▶ **DATASET ROWS**
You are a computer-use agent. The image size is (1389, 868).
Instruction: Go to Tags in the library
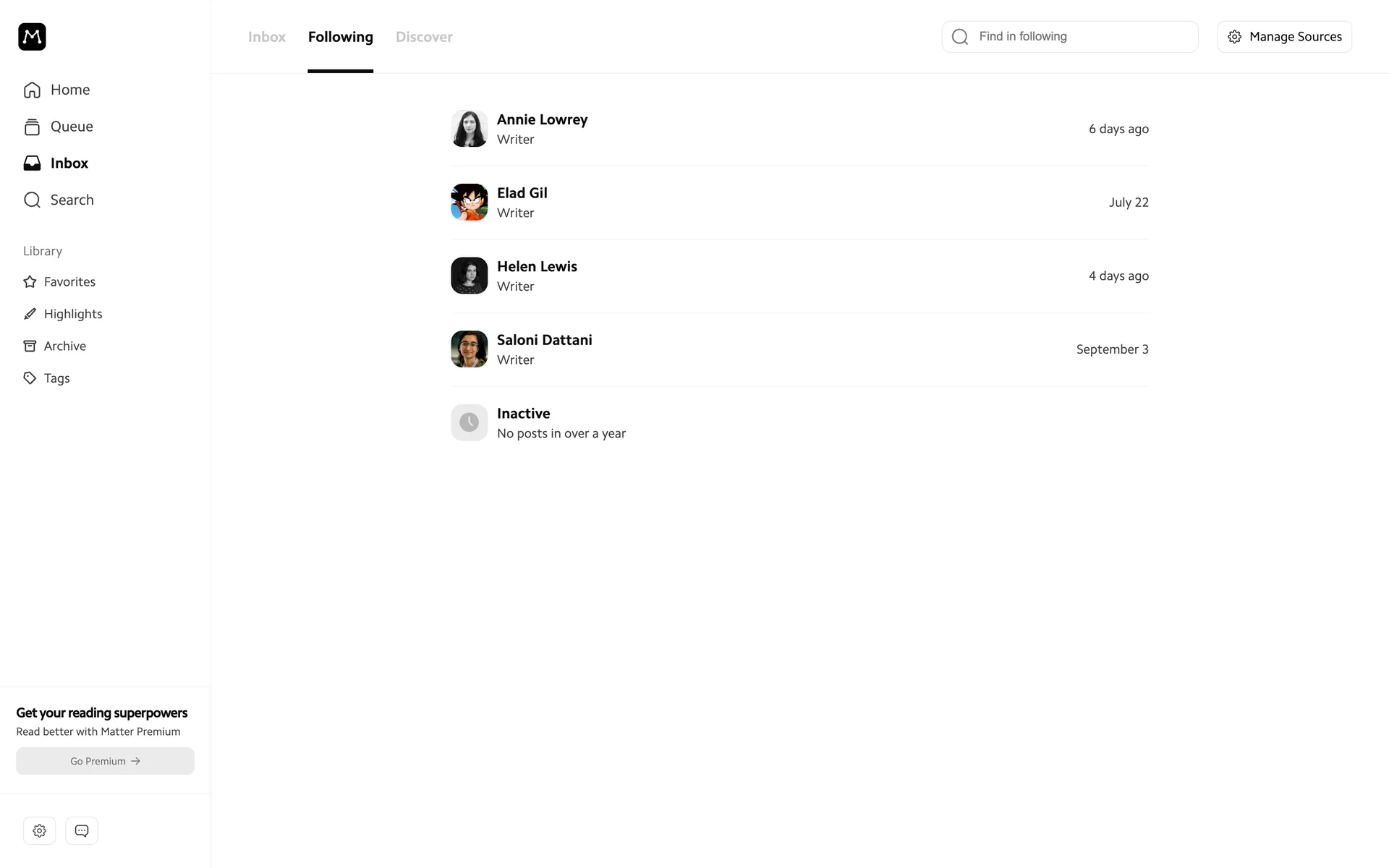56,378
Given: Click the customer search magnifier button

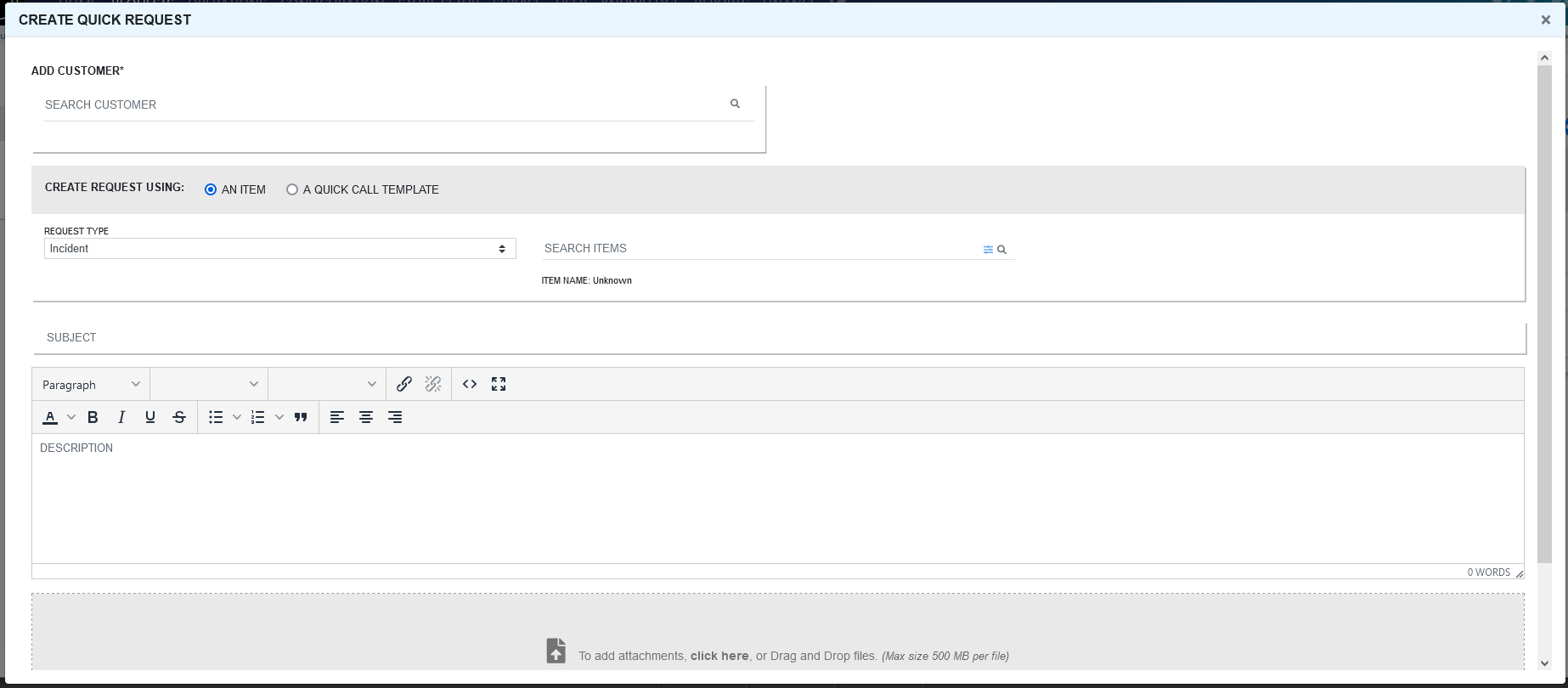Looking at the screenshot, I should [x=735, y=104].
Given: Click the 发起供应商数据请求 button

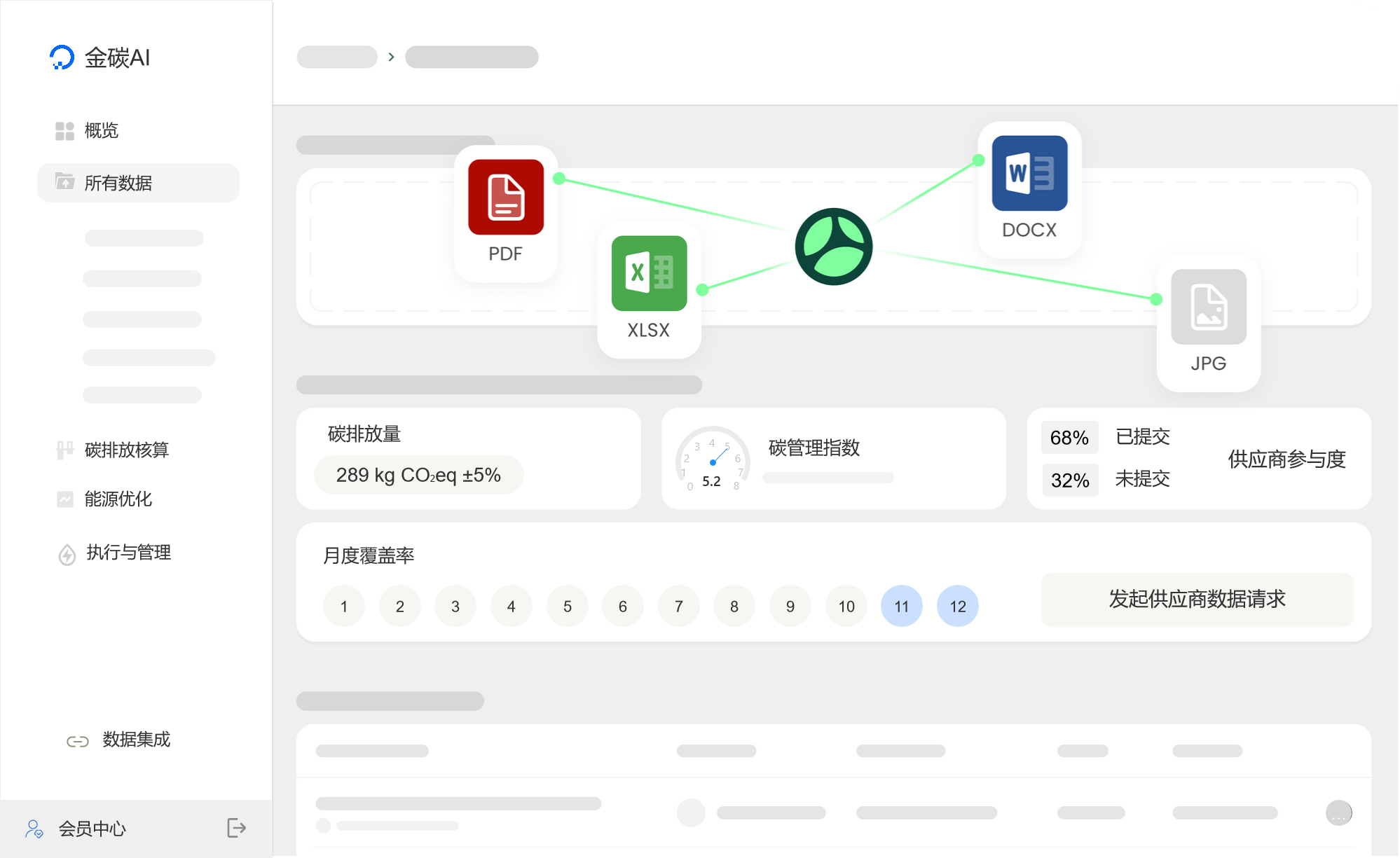Looking at the screenshot, I should pos(1196,600).
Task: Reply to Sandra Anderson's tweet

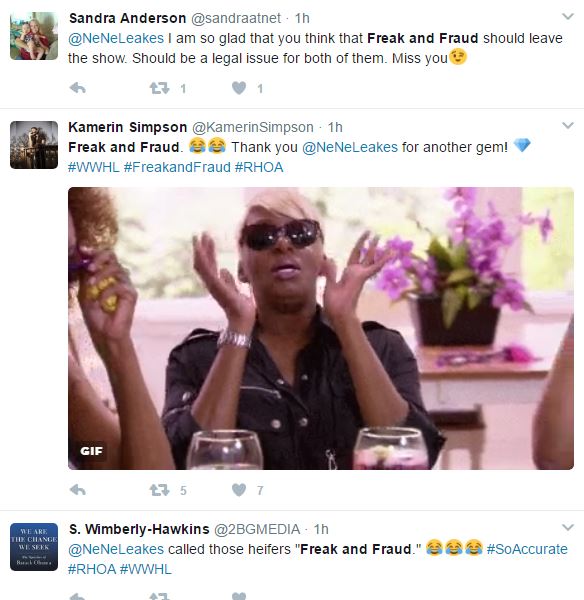Action: [x=78, y=88]
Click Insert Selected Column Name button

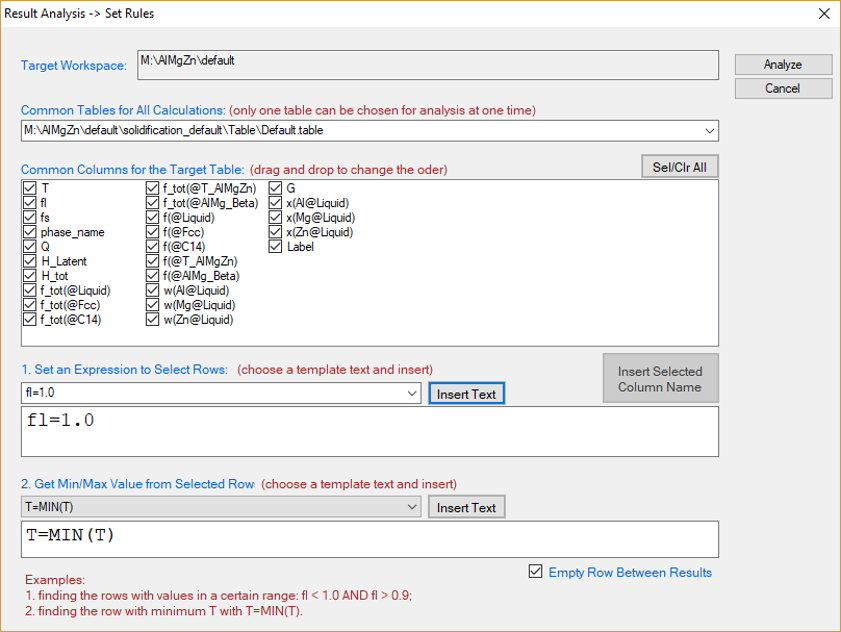[660, 379]
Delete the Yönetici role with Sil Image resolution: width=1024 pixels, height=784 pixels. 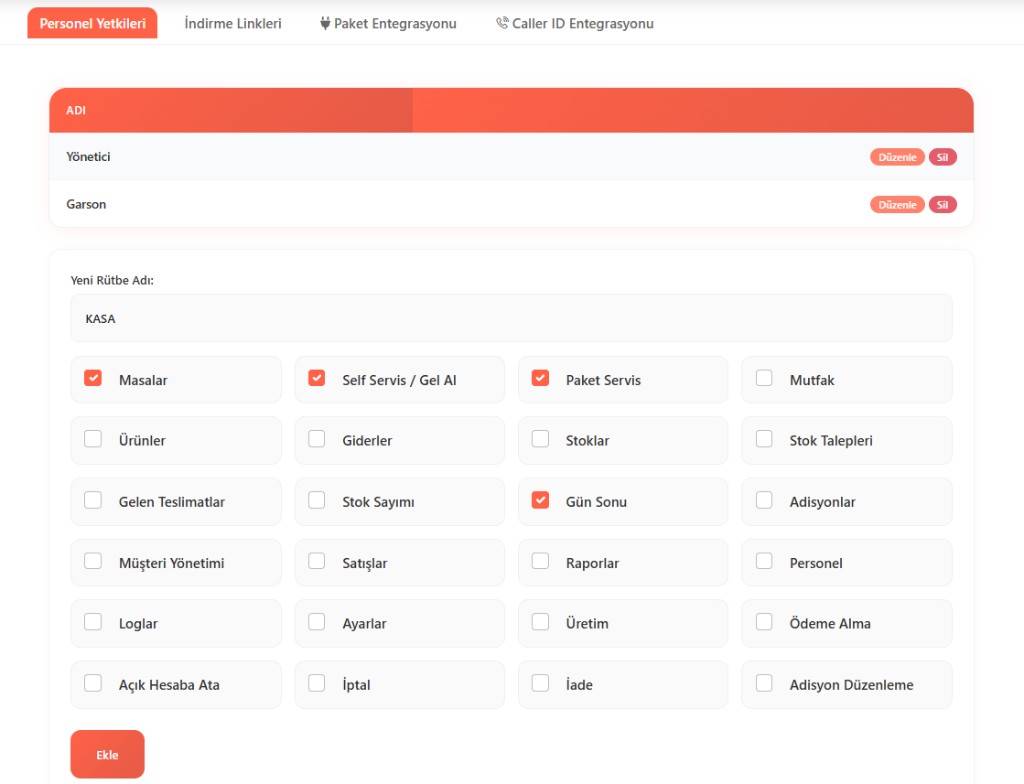click(x=942, y=157)
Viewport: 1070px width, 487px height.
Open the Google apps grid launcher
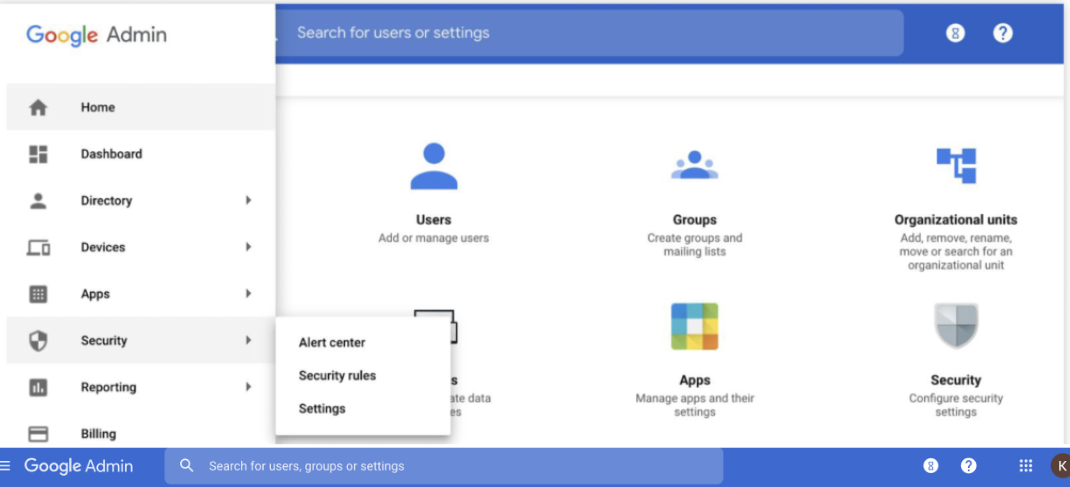[x=1025, y=466]
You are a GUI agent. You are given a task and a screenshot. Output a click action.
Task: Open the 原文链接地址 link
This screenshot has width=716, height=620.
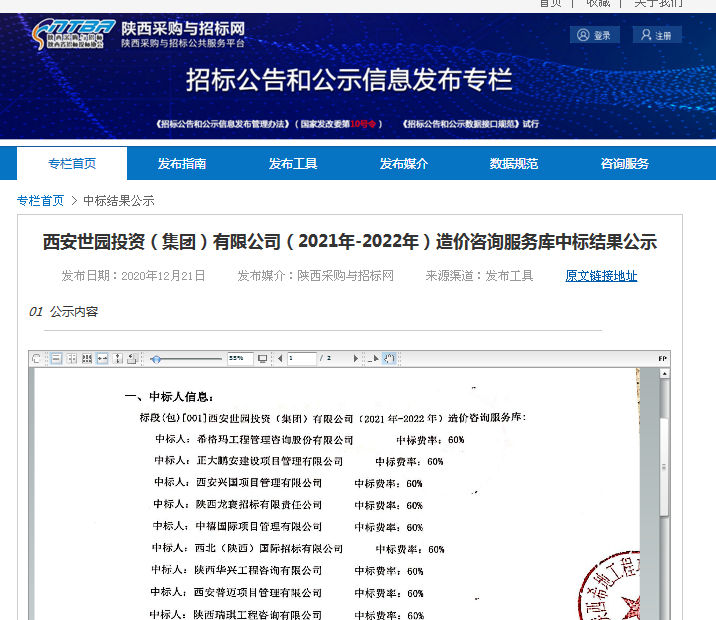601,276
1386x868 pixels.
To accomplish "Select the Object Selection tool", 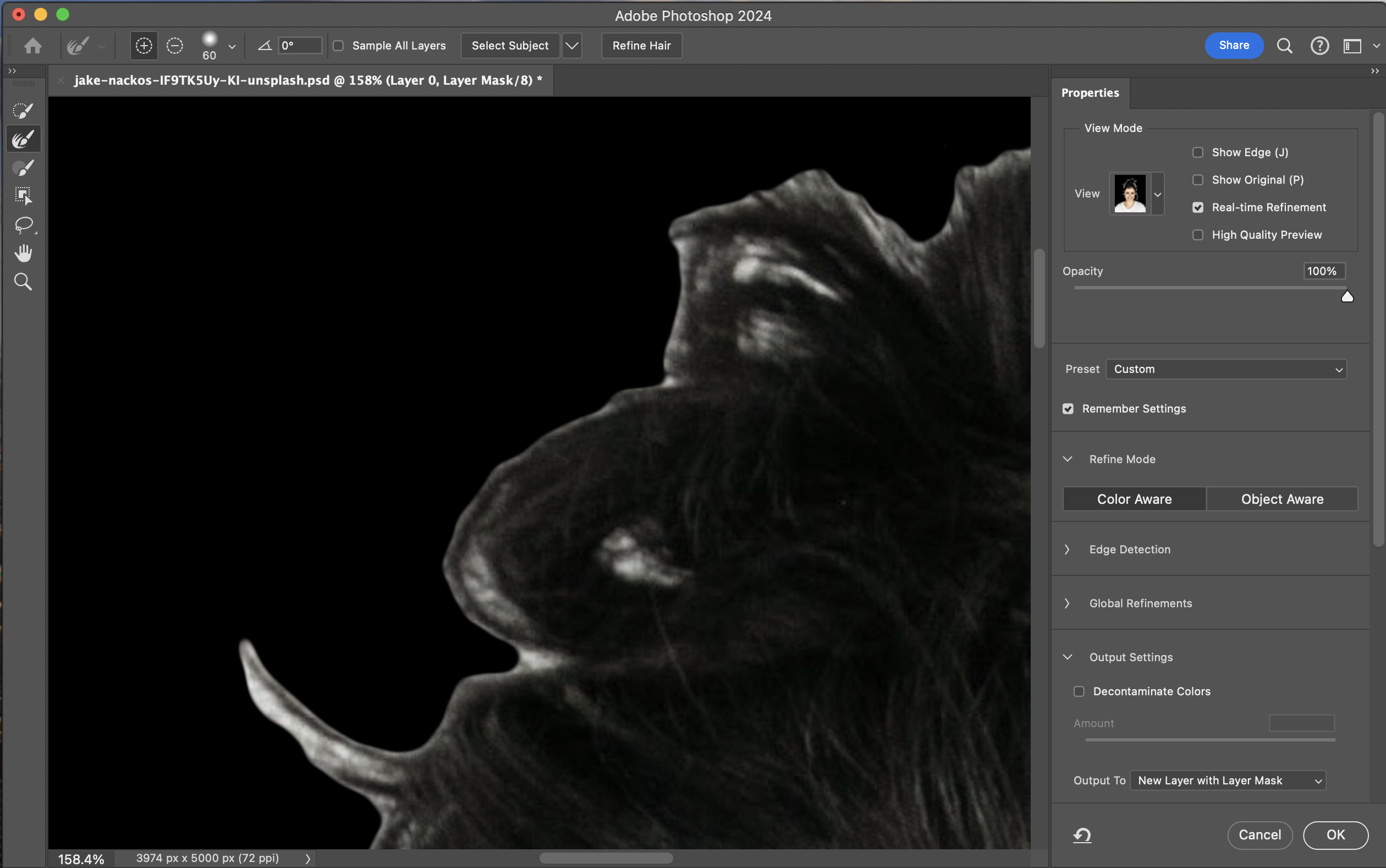I will pyautogui.click(x=23, y=196).
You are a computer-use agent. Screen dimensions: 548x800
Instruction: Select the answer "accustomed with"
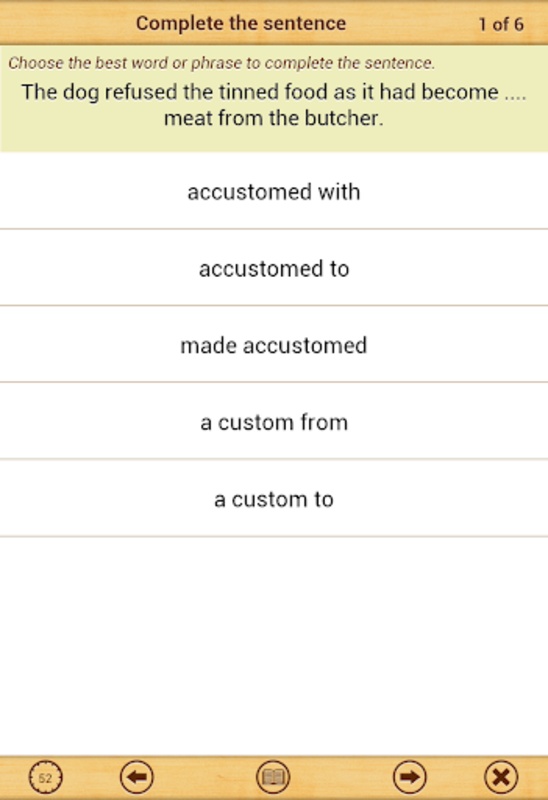[274, 191]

▶ **PROBLEM TO SOLVE**
Copy the records word for word, from the first line through the line that contains "Looking at the screenshot, I should [x=735, y=104].". Leave out the pictures.

▶ **ANSWER FOR THE TASK**
You are a computer-use agent. The image size is (1389, 868).
Instruction: Go to Tags in the library
56,378
Given: Click the customer search magnifier button

Looking at the screenshot, I should [x=735, y=104].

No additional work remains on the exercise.